Stable Update of Regression Trees
Morten Blørstad, Berent Å. S. Lunde, Nello Blaser
TL;DR
This work addresses the problem of updating regression trees to incorporate new data while maintaining stable predictions, which is important for interpretability and reliability. The authors introduce an empirical stability framework that regularizes updates with a data-point–dependent penalty based on the initial model's uncertainty, implemented as Stable Loss with three regimens: Constant, Uncertainty-Weighted, and Combined. They derive leaf updates under a second-order loss reduction scheme and demonstrate, across multiple datasets and update scenarios, that stability can be improved without sacrificing predictive performance, with many configurations on the Pareto frontier.
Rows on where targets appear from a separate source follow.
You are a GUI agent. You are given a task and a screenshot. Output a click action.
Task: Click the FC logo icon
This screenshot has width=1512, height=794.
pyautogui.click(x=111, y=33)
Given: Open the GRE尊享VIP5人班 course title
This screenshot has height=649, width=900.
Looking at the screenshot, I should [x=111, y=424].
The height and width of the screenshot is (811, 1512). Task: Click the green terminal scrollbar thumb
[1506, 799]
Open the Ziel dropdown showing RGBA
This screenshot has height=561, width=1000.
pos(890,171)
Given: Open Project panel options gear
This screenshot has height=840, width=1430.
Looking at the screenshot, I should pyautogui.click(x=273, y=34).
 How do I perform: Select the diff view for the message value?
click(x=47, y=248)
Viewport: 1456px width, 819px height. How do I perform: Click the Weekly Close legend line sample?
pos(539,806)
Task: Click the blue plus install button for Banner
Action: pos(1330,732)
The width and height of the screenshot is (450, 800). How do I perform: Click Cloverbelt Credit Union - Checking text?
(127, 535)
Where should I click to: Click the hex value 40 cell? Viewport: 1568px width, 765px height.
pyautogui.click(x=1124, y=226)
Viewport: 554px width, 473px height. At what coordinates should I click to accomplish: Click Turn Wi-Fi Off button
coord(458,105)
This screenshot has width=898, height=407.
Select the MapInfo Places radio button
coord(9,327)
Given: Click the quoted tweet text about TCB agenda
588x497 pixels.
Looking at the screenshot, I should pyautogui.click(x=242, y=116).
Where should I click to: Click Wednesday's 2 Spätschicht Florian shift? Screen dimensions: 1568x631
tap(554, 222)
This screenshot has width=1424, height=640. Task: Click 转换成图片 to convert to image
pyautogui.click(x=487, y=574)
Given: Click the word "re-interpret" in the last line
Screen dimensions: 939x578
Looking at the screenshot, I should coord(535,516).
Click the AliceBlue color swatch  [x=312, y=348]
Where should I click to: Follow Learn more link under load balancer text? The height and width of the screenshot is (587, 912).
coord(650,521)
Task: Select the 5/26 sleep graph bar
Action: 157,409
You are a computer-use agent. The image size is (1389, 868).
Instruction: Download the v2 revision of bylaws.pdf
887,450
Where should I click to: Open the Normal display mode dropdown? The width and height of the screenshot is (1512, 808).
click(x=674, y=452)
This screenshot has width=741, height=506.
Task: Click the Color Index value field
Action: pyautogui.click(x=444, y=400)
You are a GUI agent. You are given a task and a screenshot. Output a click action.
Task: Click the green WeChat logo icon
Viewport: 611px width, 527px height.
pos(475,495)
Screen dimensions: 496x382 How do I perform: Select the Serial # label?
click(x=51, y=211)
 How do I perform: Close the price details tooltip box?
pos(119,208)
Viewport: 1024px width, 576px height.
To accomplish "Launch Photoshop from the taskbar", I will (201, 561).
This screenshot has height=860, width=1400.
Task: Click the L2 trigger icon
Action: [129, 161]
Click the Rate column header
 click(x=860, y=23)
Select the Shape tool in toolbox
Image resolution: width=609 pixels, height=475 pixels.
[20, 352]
The approach provides practical guidance for balancing predictability and stability in regression-tree updates and suggests avenues for extending the method to other tasks and online settings.
Abstract
Updating machine learning models with new information usually improves their predictive performance, yet, in many applications, it is also desirable to avoid changing the model predictions too much. This property is called stability. In most cases when stability matters, so does explainability. We therefore focus on the stability of an inherently explainable machine learning method, namely regression trees. We aim to use the notion of empirical stability and design algorithms for updating regression trees that provide a way to balance between predictability and empirical stability. To achieve this, we propose a regularization method, where data points are weighted based on the uncertainty in the initial model. The balance between predictability and empirical stability can be adjusted through hyperparameters. This regularization method is evaluated in terms of loss and stability and assessed on a broad range of data characteristics. The results show that the proposed update method improves stability while achieving similar or better predictive performance. This shows that it is possible to achieve both predictive and stable results when updating regression trees.